START DATA

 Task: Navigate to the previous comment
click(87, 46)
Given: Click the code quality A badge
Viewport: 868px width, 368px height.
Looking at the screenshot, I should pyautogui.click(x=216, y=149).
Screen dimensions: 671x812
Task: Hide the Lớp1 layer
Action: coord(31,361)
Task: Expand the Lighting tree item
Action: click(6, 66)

END DATA

The answer should be an exact copy of the lines from the first line of the data through the line with "Given: Click the code quality A badge" and should contain nothing else.

 Task: Navigate to the previous comment
click(87, 46)
Given: Click the code quality A badge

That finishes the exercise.